L’enquête internationale montre que les praticiens français sont derrière les Allemands et les Espagnols dans l’utilisation de l’IA pour synthétiser les dossiers médicaux des patients avant consultation, derrière l’Allemagne et le Royaume-Uni, pour prédire le diagnostic ou les horaires des programmes. « L’IA peut énormément faciliter l’analyse des images et des données, accélérer le diagnostic, réduire le temps administratif et améliorer le suivi des patients, notamment en cas de maladies chroniques et graves », résume un oncologue parisien.
Les praticiens attendent de voir l’adoption de l’IA
Les médecins européens ont majoritairement la même position vis-à-vis de l’IA puisqu’une majorité, quel que soit leur pays, (entre 50% et 60%) ont décidé d’attendre d’avoir plus de retours. avant d’adopter l’IA. Dans les six pays étudiés, une part très minoritaire des médecins refuse catégoriquement d’adopter l’IA.
Par ailleurs, une majorité de praticiens européens ne craignent pas que l’IA remplace leur jugement et leur expertise cliniques, à l’exception du Portugal où 55 % des médecins ont cette crainte (48 % au Royaume-Uni – 39 % en France).
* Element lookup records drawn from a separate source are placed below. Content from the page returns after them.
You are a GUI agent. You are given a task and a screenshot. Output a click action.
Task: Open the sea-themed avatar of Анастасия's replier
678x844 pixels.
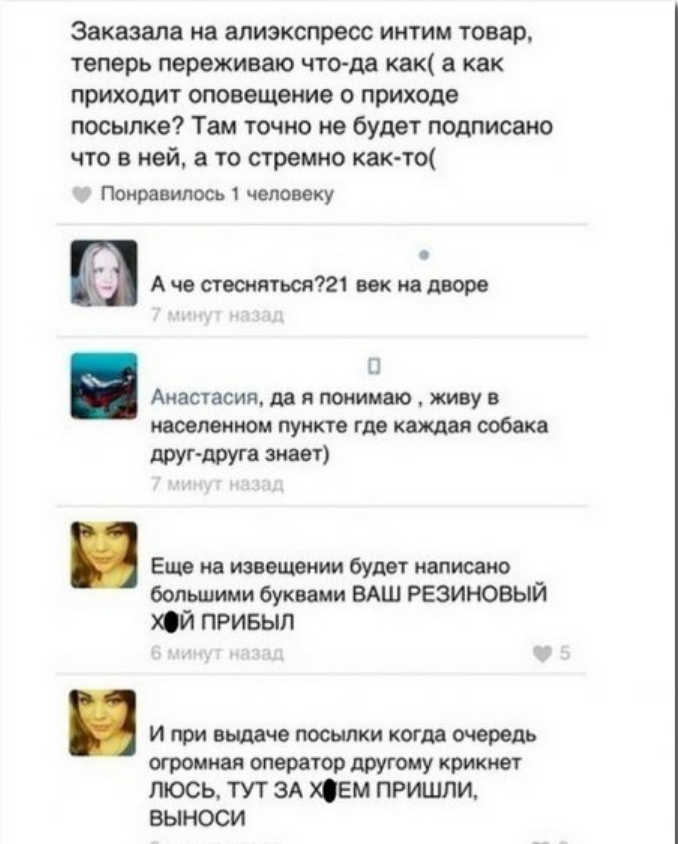tap(104, 385)
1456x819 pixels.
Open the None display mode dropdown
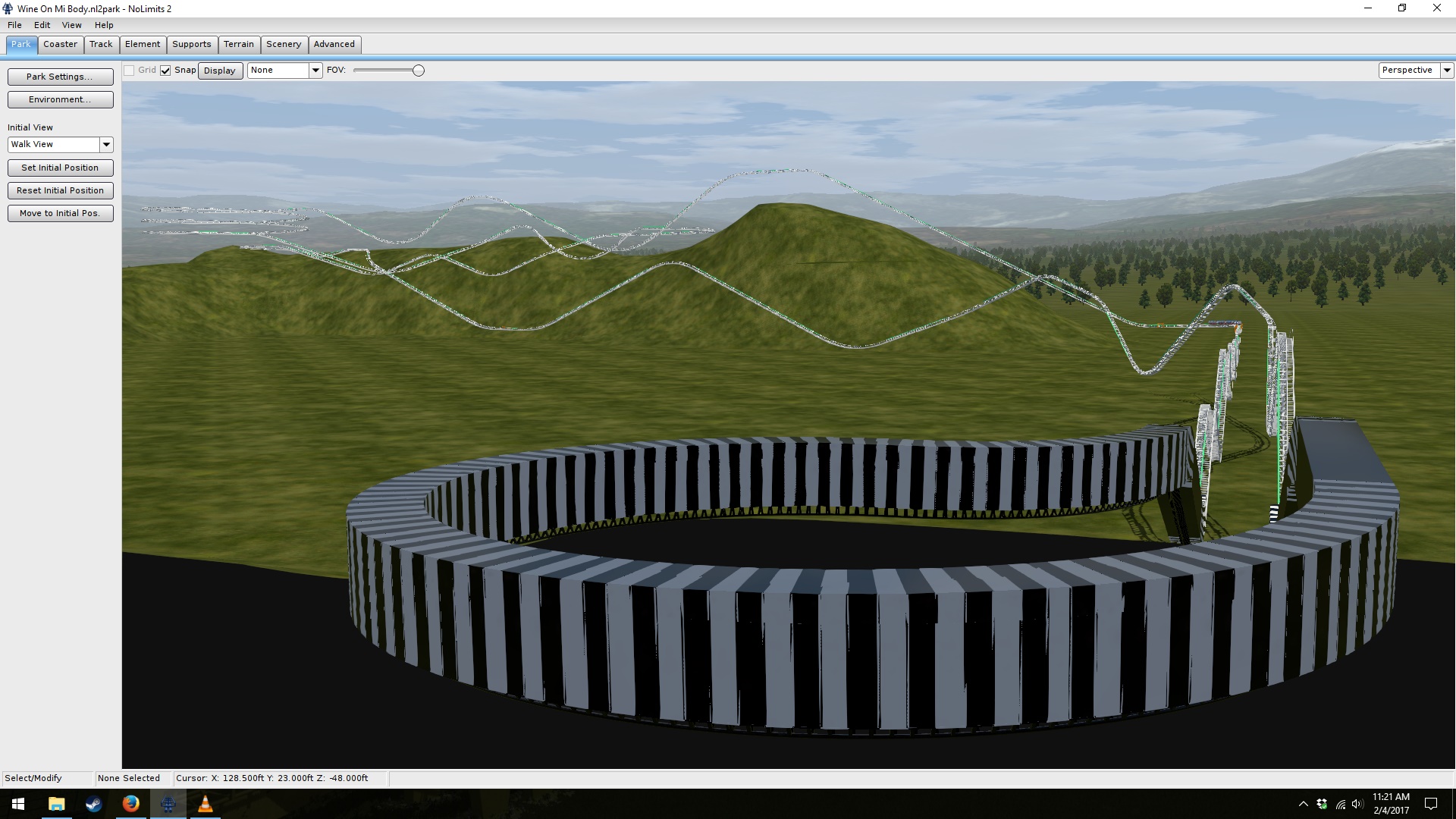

Dans l’enquête réalisée en France, une rhumatologue francilienne exprime sa crainte d’une perte du sens clinique et d’un « remplacement de l’humain par des machines ». Une appréhension que ne partage pas ce diabétologue francilien : « L’IA va nous libérer de tâches supplémentaires, mais pas de notre cœur de métier qui est le soin aux patients, le plus souvent indispensable à la bonne prescription des traitements. »
Consensus pour un cadre juridique spécifique à la santé
Les médecins de la majorité des pays étudiés estiment que l’IA contribuera à réduire les erreurs médicales (entre 47 % pour l’Allemagne et 64 % pour l’Italie, à l’exception des praticiens du Royaume-Uni qui craignent au contraire une augmentation des fautes professionnelles).
Si tous les pays sont confiants dans le respect de la confidentialité des données, les Français sont les plus inquiets puisque 45% des sondés estiment que le gouvernement et/ou les sociétés savantes ne seraient pas en mesure de garantir leur sécurité dans ce cadre. de l’IA (38% pensent le contraire).
Malgré l’adoption récente de l’AI Act qui garantira l’encadrement de l’usage de l’IA dans l’UE, une très grande majorité de médecins dans tous les pays réclament un cadre juridique spécifique à l’IA en médecine (82% en France, 88 % en Allemagne et 93% en Espagne) pour se prémunir contre tout risque et contrôler sa bonne utilisation.